Atribuir, exclusivamente, ao chefe imediato tal competência importa desfalcar o servidor de garantias básicas para o exercício regular de seu múnus, porque, mais importante do que agir com lisura e probidade, seria cumprir os comandos emanados pelo chefe, titular do "poder" de avaliá-lo.
Isso posto, não pairam dúvidas do conflito existente entre a lei nº 8.112/90 (de forma direta ou imediata) e a Constituição (de forma indireta ou mediata) em relação a todas as práticas administrativas que excluem a avaliação do estágio probatório de servidores da análise de comissão instituída para tal fim.
Não se pode imaginar, entretanto, que a omissão da Administração em obedecer ao princípio da legalidade traga algum prejuízo aos servidores.
Assim, caso não se proceda à instalação e funcionamento da comissão de avaliação, o cumprimento do estágio probatório de todos os servidores do respectivo órgão passa a se vincular, apenas, ao atendimento do requisito temporal, motivo pelo qual, após o cumprimento dos três anos de efetivo serviço, a Administração deverá proceder ao reconhecimento da estabilidade.
Caso se entendesse de forma diversa, violado estaria o princípio da boa-fé objetiva e um de seus famosos corolários, qual seja, o princípio do tu quoque. Segundo este, ninguém poderá invocar em seu benefício a norma jurídica que descumpriu ou, em outras palavras, o descumprimento da lei não pode gerar para uma das partes situação mais vantajosa do que alcançaria cumprindo a norma.
Exemplificando, seria mais vantajoso ao administrador mal intencionado nunca criar a comissão de avaliação, deixando de confirmar o estágio probatório dos servidores e, querendo exonerá-los, não ter que observar as regras mais rígidas que protegem os servidores estáveis.
Tal mecanismo, além de tudo, ainda atentaria contra os princípios da moralidade e da impessoalidade, na medida em que o atendimento das vontades do dirigente seria um mecanismo ilegítimo de pressão a ser exercido sobre o trabalho e a vontade do servidor.
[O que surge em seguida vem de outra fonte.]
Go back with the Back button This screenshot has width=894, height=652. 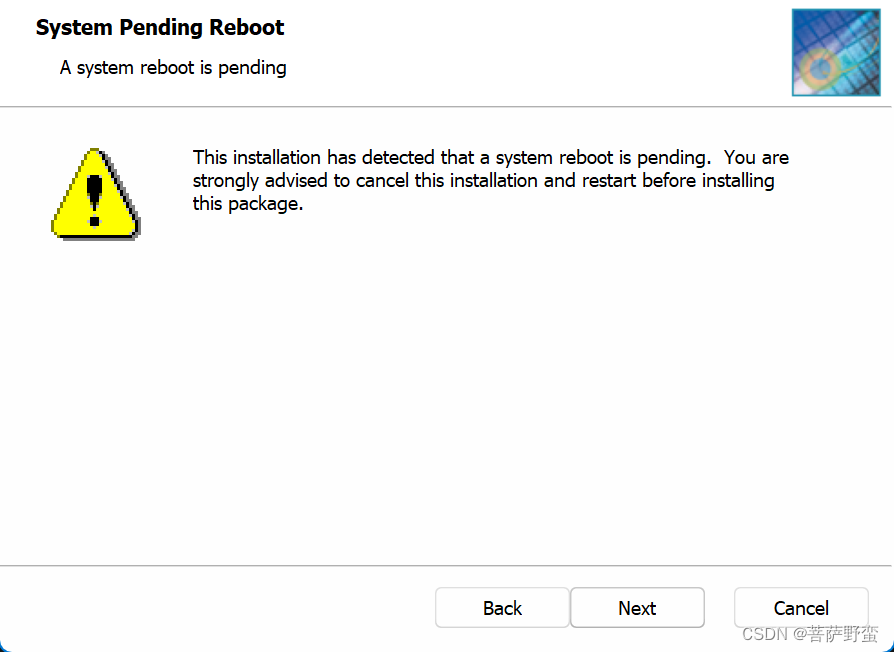pos(502,608)
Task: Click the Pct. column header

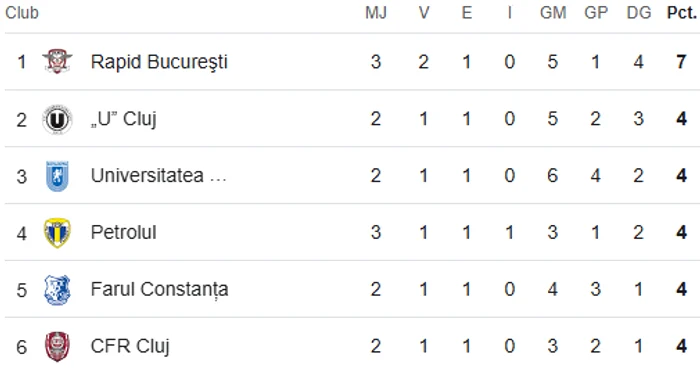Action: coord(682,13)
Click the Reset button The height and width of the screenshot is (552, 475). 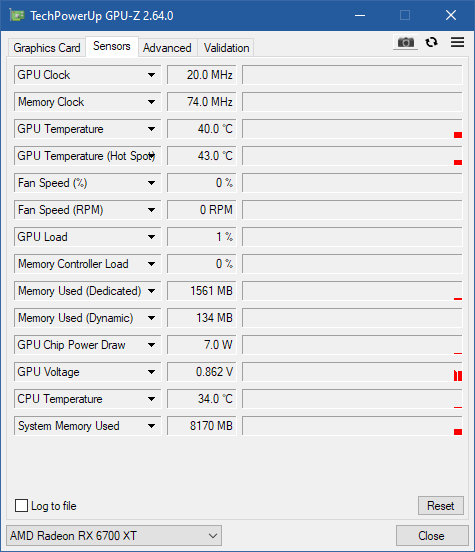click(x=440, y=506)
Ademais, em atenção ao princípio do juiz natural e ao princípio que veda a instituição de juízo ou tribunal de exceção, previstos, respectivamente no art. 5º, LIII e XXXVII, da CF/88, a instalação da comissão deve ser prévia ao início do cumprimento do estágio probatório pelo servidor.
Isso, porque o direito a juiz natural é o direito de ser julgado por uma autoridade competente (aspecto objetivo) e imparcial (aspecto subjetivo). A competência, portanto, deve estar determinada de forma prévia (antes do problema acontecer) e abstrata (para qualquer caso que se encaixa naquela hipótese) na norma jurídica.
Em razão disso, é proibida a fixação de juízo ex post facto, ou seja, aquele criado para apreciar fato ocorrido anteriormente a sua designação, motivo pelo qual, a instituição da comissão de avaliação deve ser feita de forma prévia ao início do cumprimento do estágio probatório.
IV- Conclusão.
É direito potestativo da pessoa jurídica exonerar o servidor a ela vinculado, nas hipóteses em que a aptidão e a capacidade para o exercício do cargo forem avaliados como insuficientes.
Não se deve, entretanto, confundir tal direito potestativo com exercício arbitrário do direito, porque a Administração possui o ônus de organizar os mecanismos de avaliação de acordo com as normas do ordenamento jurídico.
Infelizmente, ainda se observa que o descumprimento pela Administração das regras jurídicas sobre o tema e do princípio do devido processo legal ainda é frequente no procedimento de avaliação do estágio probatório.
Dentre os vários requisitos para a realização a contento do estágio probatório, destaca-se a instituição prévia de uma comissão especificamente criada para esse fim.
A omissão no cumprimento desse requisito pela Administração, todavia, não pode prejudicar o direito do servidor em ser avaliado pela autoridade competente, motivo pelo qual a aquisição da estabilidade só dependerá do atendimento do requisito temporal enquanto não for adotado o procedimento correto de avaliação.